# PROMPT:
The exercise asks you to copy every line below in which "computer" appears.
===============
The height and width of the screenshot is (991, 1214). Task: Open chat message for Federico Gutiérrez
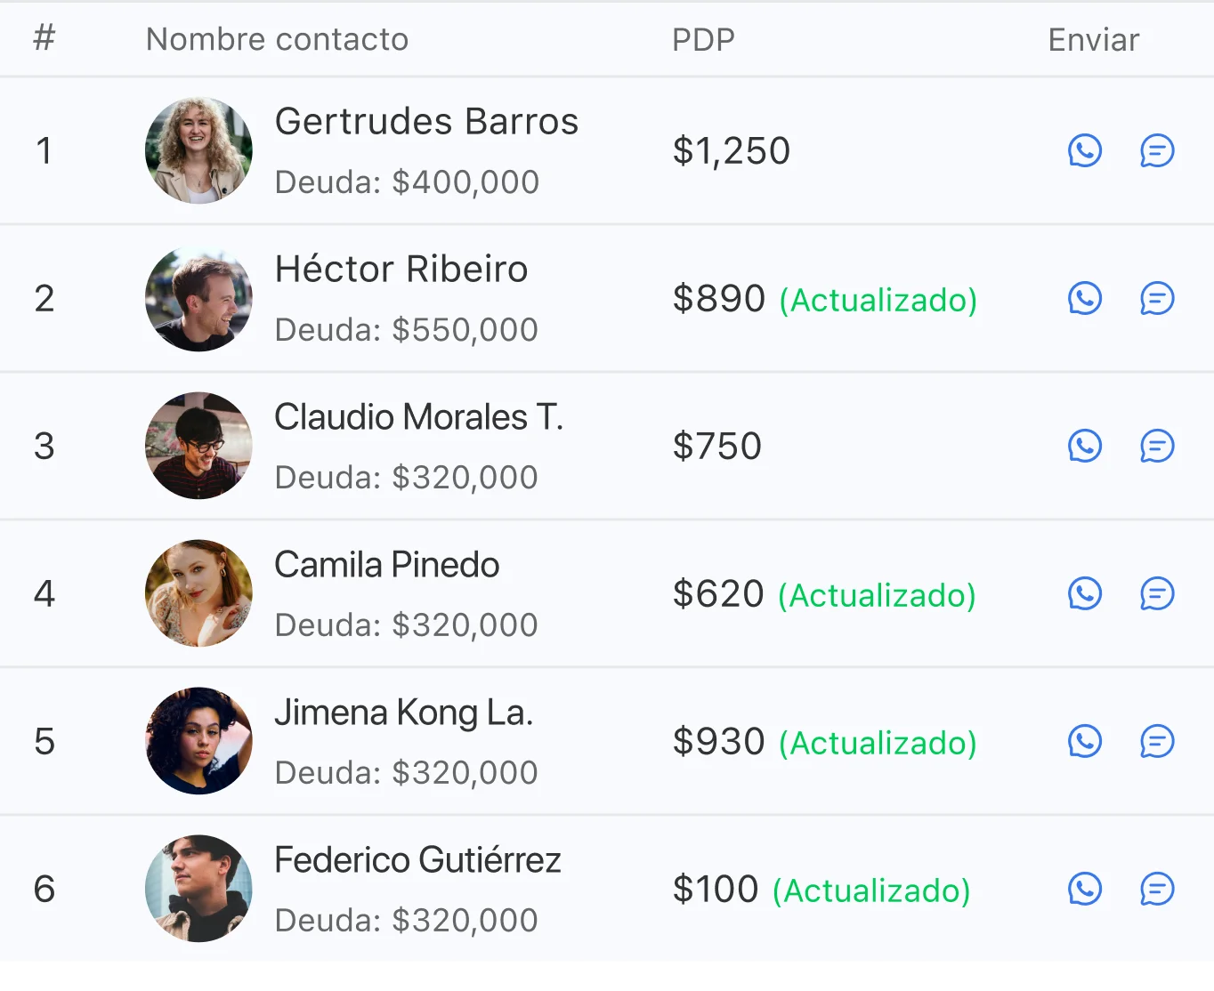[1157, 889]
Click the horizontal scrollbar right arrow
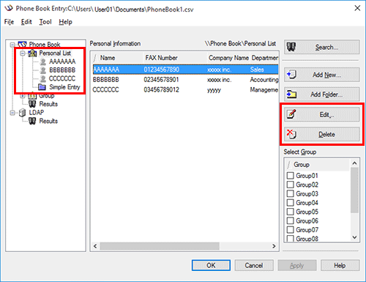This screenshot has width=366, height=282. [274, 246]
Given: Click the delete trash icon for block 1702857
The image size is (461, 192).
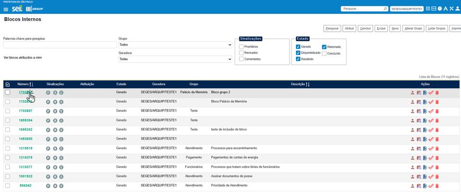Looking at the screenshot, I should pyautogui.click(x=437, y=111).
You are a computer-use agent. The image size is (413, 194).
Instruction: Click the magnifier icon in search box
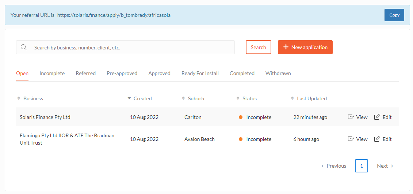pyautogui.click(x=24, y=47)
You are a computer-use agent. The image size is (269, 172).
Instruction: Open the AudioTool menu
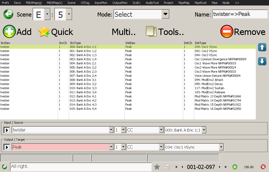tap(152, 3)
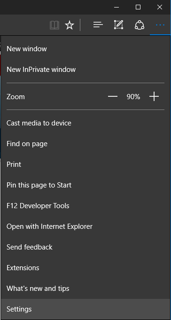Choose the Print menu option
This screenshot has height=320, width=171.
(86, 164)
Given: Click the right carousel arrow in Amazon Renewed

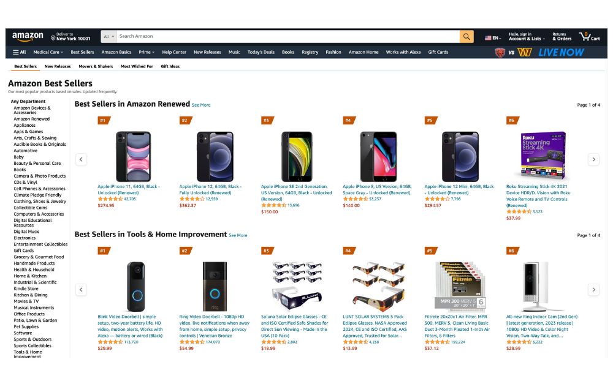Looking at the screenshot, I should click(x=593, y=159).
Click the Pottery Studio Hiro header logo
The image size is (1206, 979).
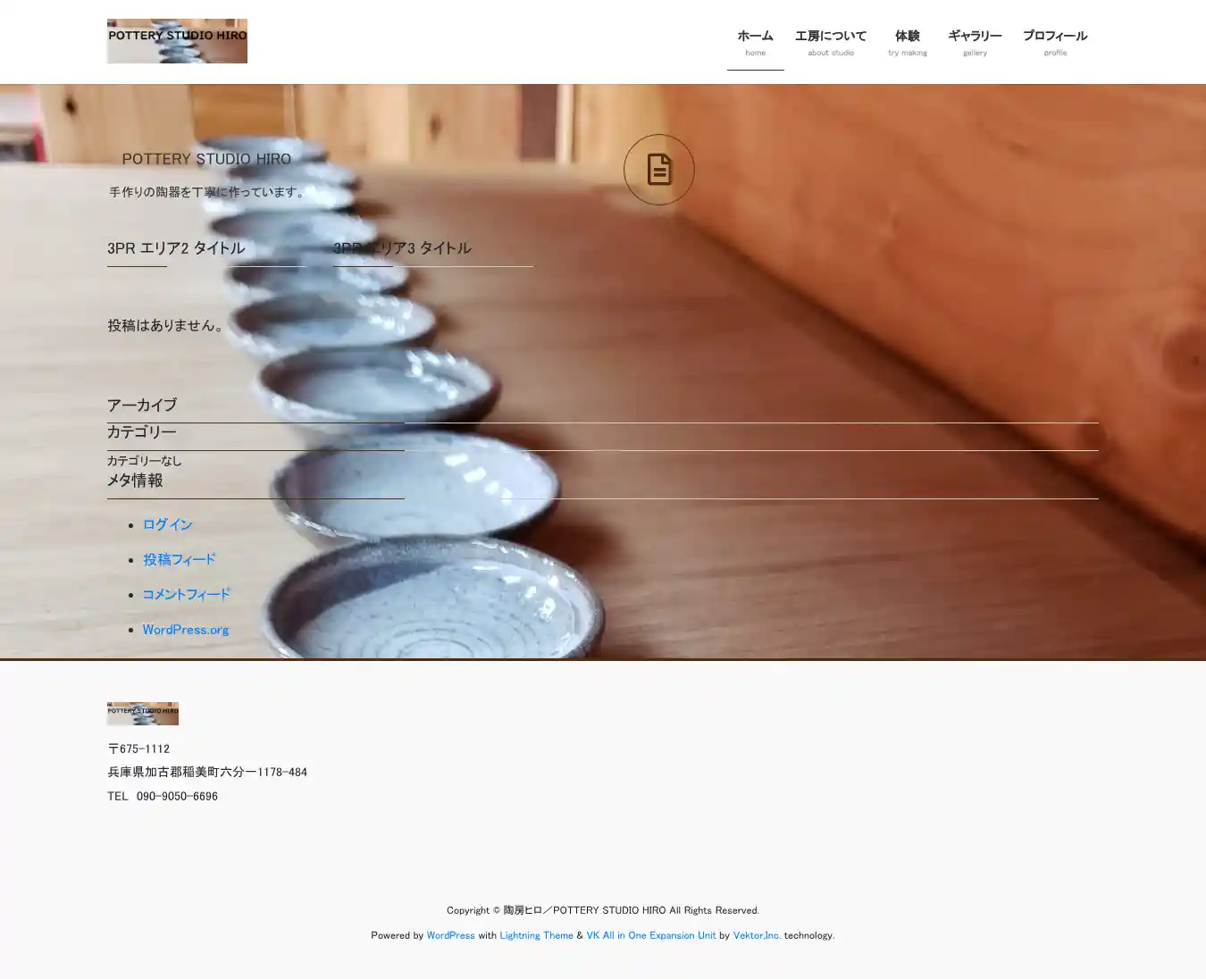coord(177,41)
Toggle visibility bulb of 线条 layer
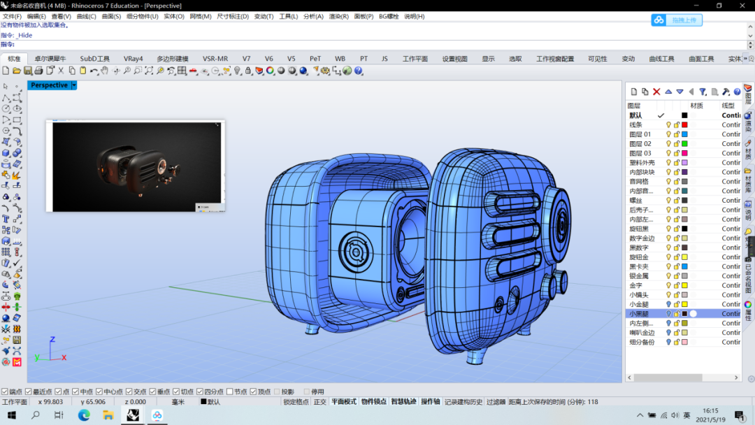This screenshot has height=425, width=755. point(668,124)
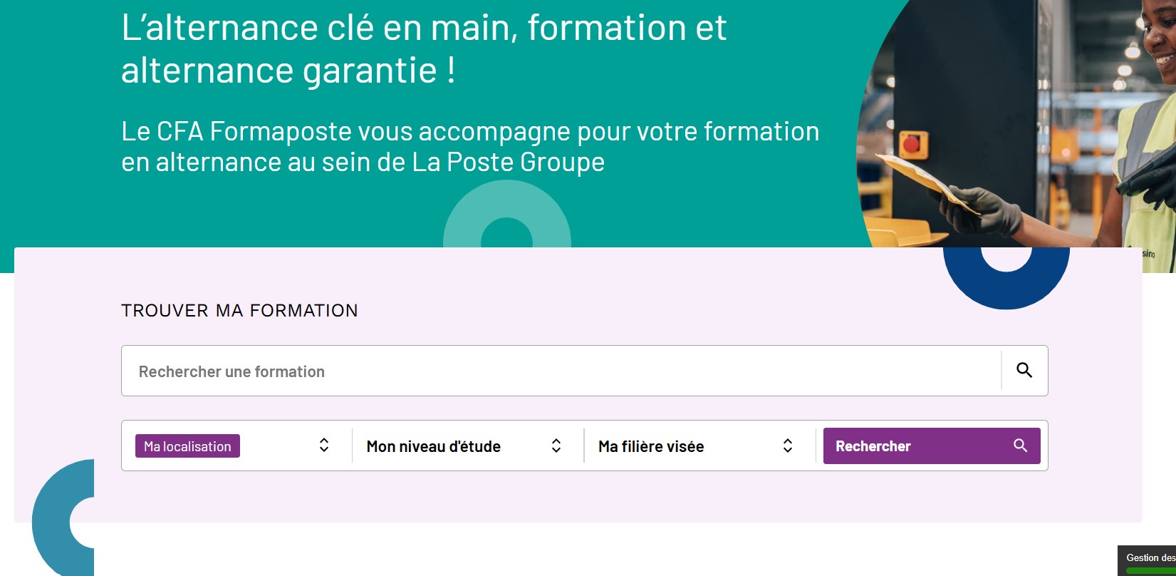Select the purple Ma localisation tag
The height and width of the screenshot is (576, 1176).
click(x=187, y=446)
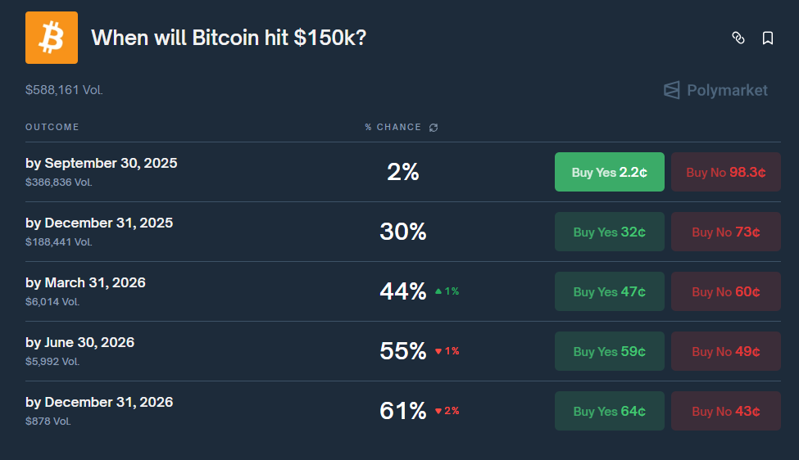Open the 'by September 30, 2025' outcome
799x460 pixels.
tap(101, 163)
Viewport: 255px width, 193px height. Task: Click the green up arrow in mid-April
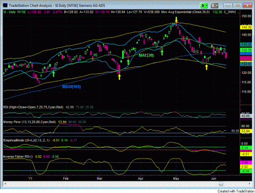point(162,53)
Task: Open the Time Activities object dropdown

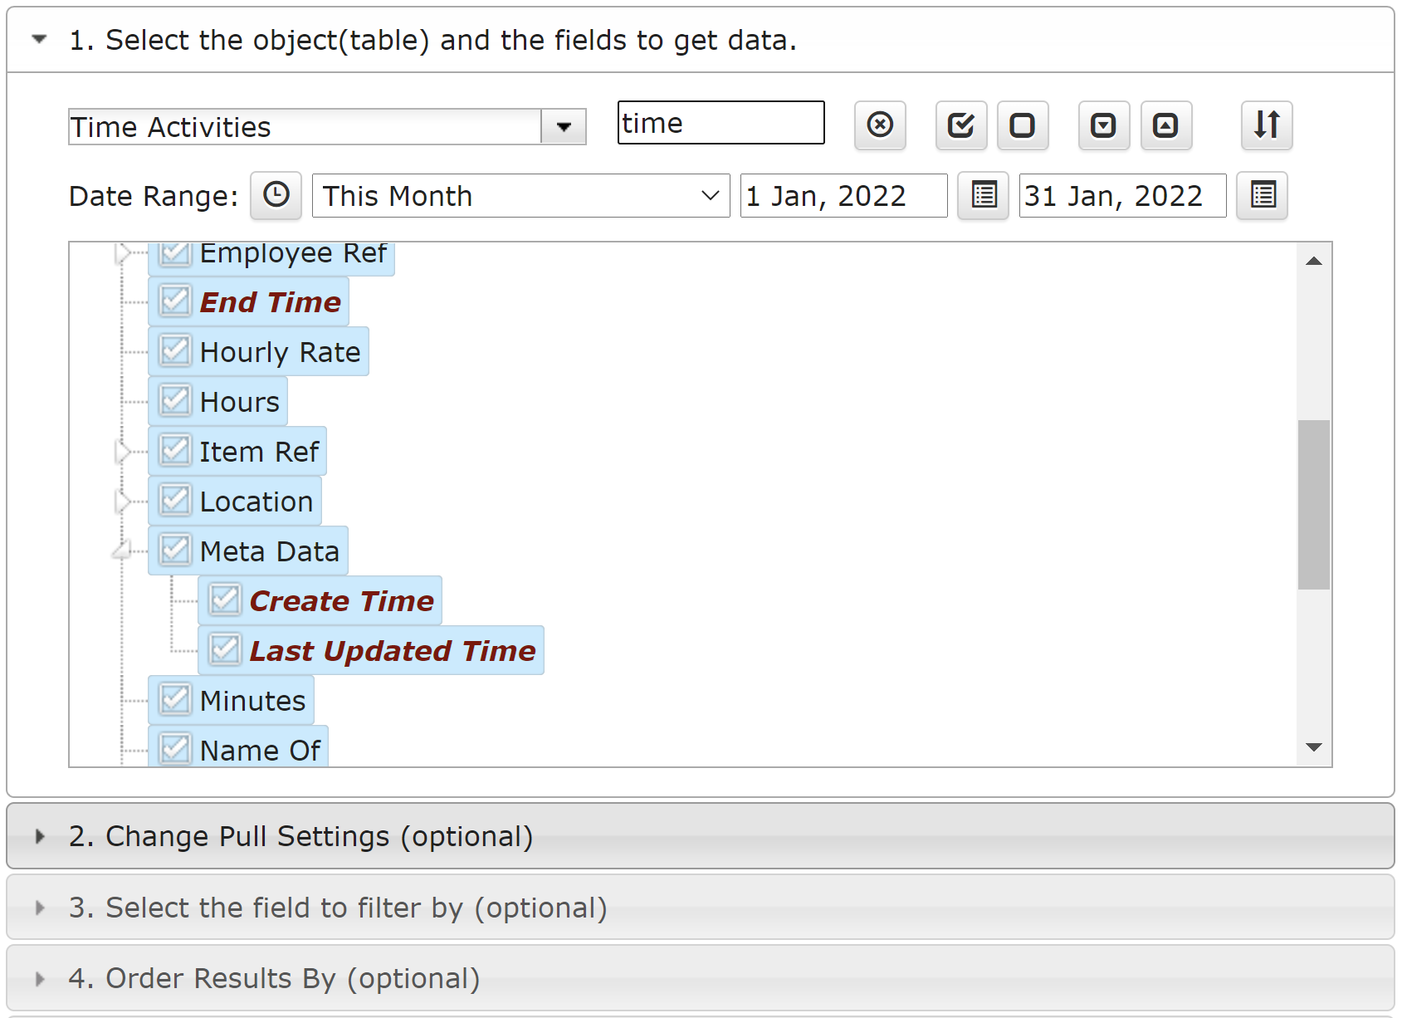Action: pyautogui.click(x=564, y=127)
===============
# OUTPUT FOR THIS EXERCISE:
You are a computer-use agent. The image size is (413, 194).
You are a computer-use agent. The image size is (269, 172).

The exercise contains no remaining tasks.